◆ **What to do**:
Begin at the line that has "The image size is (386, 303).", stop after the line that has "Collapse the FocFastLoop tree node", and print exactly those lines from the records below, without any pictures.

◆ **Recorded data**:
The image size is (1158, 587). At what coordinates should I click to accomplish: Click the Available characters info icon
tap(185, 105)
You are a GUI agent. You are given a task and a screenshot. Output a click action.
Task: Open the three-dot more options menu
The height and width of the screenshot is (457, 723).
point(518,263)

==

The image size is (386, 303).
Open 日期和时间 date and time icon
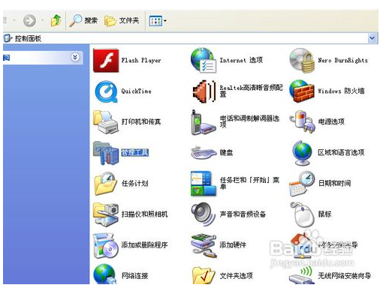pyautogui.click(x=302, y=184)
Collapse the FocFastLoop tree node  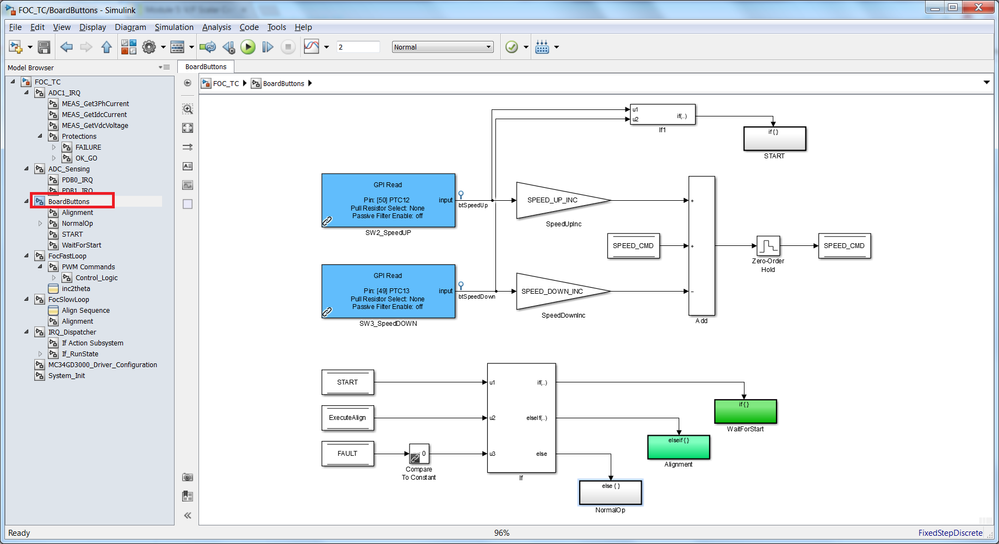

◆ **Task solution**:
The image size is (386, 303).
Open 日期和时间 date and time icon
pyautogui.click(x=302, y=184)
Collapse the FocFastLoop tree node  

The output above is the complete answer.